TASK DATA START

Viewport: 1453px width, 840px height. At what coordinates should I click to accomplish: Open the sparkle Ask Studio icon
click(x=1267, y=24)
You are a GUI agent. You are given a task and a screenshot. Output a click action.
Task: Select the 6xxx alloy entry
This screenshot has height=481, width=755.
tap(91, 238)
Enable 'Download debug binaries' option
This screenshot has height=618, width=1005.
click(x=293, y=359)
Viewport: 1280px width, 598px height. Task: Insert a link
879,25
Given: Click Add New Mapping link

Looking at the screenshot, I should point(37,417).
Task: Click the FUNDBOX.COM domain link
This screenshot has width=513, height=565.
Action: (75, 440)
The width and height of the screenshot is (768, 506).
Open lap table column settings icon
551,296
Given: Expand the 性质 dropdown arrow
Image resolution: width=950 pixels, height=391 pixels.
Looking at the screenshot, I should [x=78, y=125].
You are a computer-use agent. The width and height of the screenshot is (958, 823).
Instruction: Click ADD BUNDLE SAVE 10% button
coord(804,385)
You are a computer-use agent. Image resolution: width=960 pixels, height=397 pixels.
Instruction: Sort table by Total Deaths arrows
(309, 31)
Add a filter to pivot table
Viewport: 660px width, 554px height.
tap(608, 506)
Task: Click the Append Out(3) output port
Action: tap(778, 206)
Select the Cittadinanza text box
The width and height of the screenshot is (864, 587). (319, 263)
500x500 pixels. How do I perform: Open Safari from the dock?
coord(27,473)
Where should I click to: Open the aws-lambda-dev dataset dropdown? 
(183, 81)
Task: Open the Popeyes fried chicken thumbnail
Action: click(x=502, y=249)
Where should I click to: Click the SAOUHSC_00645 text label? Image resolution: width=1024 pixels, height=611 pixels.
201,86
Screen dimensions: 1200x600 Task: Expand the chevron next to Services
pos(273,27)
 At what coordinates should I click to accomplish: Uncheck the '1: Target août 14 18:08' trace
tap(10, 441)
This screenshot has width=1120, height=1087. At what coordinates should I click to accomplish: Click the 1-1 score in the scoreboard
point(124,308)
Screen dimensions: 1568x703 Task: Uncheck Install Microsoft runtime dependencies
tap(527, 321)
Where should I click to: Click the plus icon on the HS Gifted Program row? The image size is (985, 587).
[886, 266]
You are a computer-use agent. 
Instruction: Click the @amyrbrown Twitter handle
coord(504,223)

TASK DATA END

Retype exactly. Start at the line with "Task: Click the FUNDBOX.COM domain link" and stop at the last line of the data.

Task: Click the FUNDBOX.COM domain link
This screenshot has width=513, height=565.
Action: (75, 440)
The width and height of the screenshot is (768, 506).
Open lap table column settings icon
551,296
Given: Expand the 性质 dropdown arrow
Image resolution: width=950 pixels, height=391 pixels.
Looking at the screenshot, I should [x=78, y=125].
You are a computer-use agent. The width and height of the screenshot is (958, 823).
Instruction: Click ADD BUNDLE SAVE 10% button
coord(804,385)
You are a computer-use agent. Image resolution: width=960 pixels, height=397 pixels.
Instruction: Sort table by Total Deaths arrows
(309, 31)
Add a filter to pivot table
Viewport: 660px width, 554px height.
tap(608, 506)
Task: Click the Append Out(3) output port
Action: tap(778, 206)
Select the Cittadinanza text box
The width and height of the screenshot is (864, 587). (319, 263)
500x500 pixels. How do I perform: Open Safari from the dock?
coord(27,473)
Where should I click to: Open the aws-lambda-dev dataset dropdown? 
(183, 81)
Task: Open the Popeyes fried chicken thumbnail
Action: click(x=502, y=249)
Where should I click to: Click the SAOUHSC_00645 text label? Image resolution: width=1024 pixels, height=611 pixels.
201,86
Screen dimensions: 1200x600 Task: Expand the chevron next to Services
pos(273,27)
 At what coordinates should I click to accomplish: Uncheck the '1: Target août 14 18:08' trace
tap(10, 441)
This screenshot has width=1120, height=1087. At what coordinates should I click to accomplish: Click the 1-1 score in the scoreboard
point(124,308)
Screen dimensions: 1568x703 Task: Uncheck Install Microsoft runtime dependencies
tap(527, 321)
Where should I click to: Click the plus icon on the HS Gifted Program row? The image size is (985, 587).
[886, 266]
You are a computer-use agent. 
Instruction: Click the @amyrbrown Twitter handle
coord(504,223)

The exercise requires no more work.